DIRECTION:
Extend the guide to building a media server with Plex, Sonarr, and Radarr, starting right after its final sentence.

PAGE EXTRACT:

** BEGIN **

Building a Media Server with Plex, Sonarr, and Radarr
There's something deeply satisfying about having your entire media library at your fingertips. No more hunting through streaming services, no more "this title is not available in your region," and no more watching your favorite shows disappear when a platform loses the rights. A self-hosted media server puts you back in control.
In this guide, I'll walk you through setting up the holy trinity of home media: Plex for playback, Sonarr for TV shows, and Radarr for movies. We'll tie it all together with Docker Compose so you can spin up your entire stack with a single command. By the end, you'll have an automated system that downloads, organizes, and serves your media beautifully.
Understanding the Stack
Before we dive into configuration files, let's understand what each piece does and how they work together. Think of it like an assembly line for your media.
Plex: The Frontend
Plex is your media server's face. It's what you actually interact with when you want to watch something. Plex scans your media folders, fetches metadata (posters, plot summaries, cast info), and serves everything through a slick interface. You can access it from your browser, smart TV, phone, or pretty much any device with a screen.
Plex handles transcoding too. Got a 4K file but your phone can only handle 1080p? Plex converts it on the fly. This is where having a decent CPU (or a GPU for hardware transcoding) really pays off.
Sonarr: The TV Show Manager
Sonarr is your personal TV assistant. You tell it which shows you want to watch, and it handles the rest. It monitors for new episodes, searches your preferred indexers, sends downloads to your download client, and then renames and organizes the files when they're done.
The magic happens automatically. New episode of your favorite show airs on Tuesday? By Wednesday morning, it's sitting in your Plex library, properly named and ready to watch.

** END **

MATERIAL SUPPLIED:

** BEGIN **

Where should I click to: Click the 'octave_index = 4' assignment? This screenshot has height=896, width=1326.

** END **
** BEGIN **

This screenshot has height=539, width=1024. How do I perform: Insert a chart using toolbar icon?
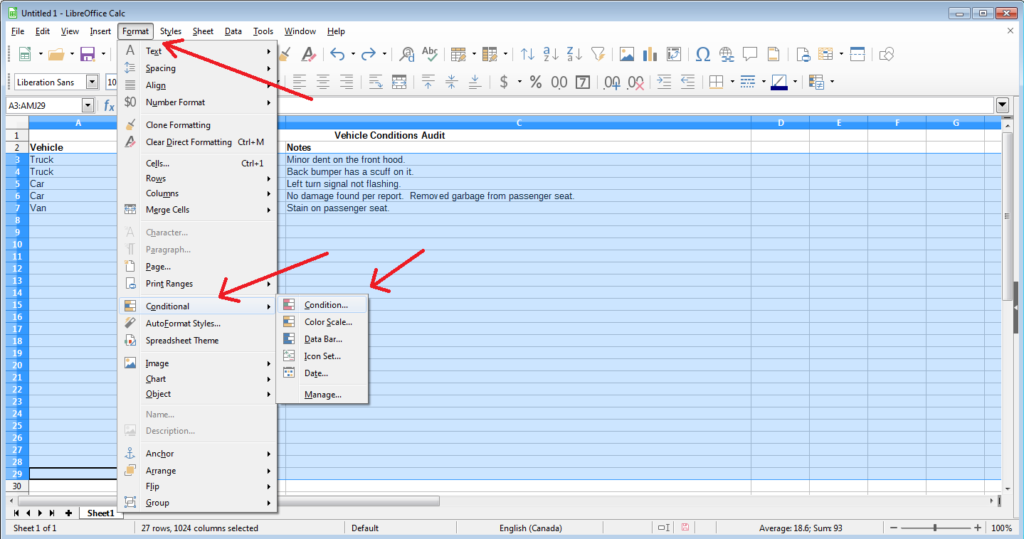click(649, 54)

** END **

RESULT OF THIS EXERCISE:
Radarr: The Movie Manager
Radarr is Sonarr's sibling, but for movies. Add a movie to your watchlist, and Radarr will hunt it down. It's particularly useful for upcoming releases. Add a movie that's still in theaters, and Radarr will grab it automatically once a quality release becomes available.
How They Connect
Here's the flow:
- You add a show to Sonarr or a movie to Radarr
- Sonarr/Radarr searches your configured indexers (like Prowlarr or Jackett)
- When found, it sends the download to your download client (like qBittorrent or Transmission)
- Once complete, Sonarr/Radarr imports the file, renames it properly, and moves it to your media folder
- Plex detects the new file and adds it to your library
All of this happens without you lifting a finger after the initial setup.
Planning Your Folder Structure
Before we start deploying containers, we need to plan our folder structure. Getting this right from the start saves you headaches later. Trust me on this one.
The key principle: all your containers need to see the same paths. If Sonarr sees a file at /data/tv/Show Name/Season 1/episode.mkv, Plex needs to see it at exactly the same path. This is why we use a shared data directory.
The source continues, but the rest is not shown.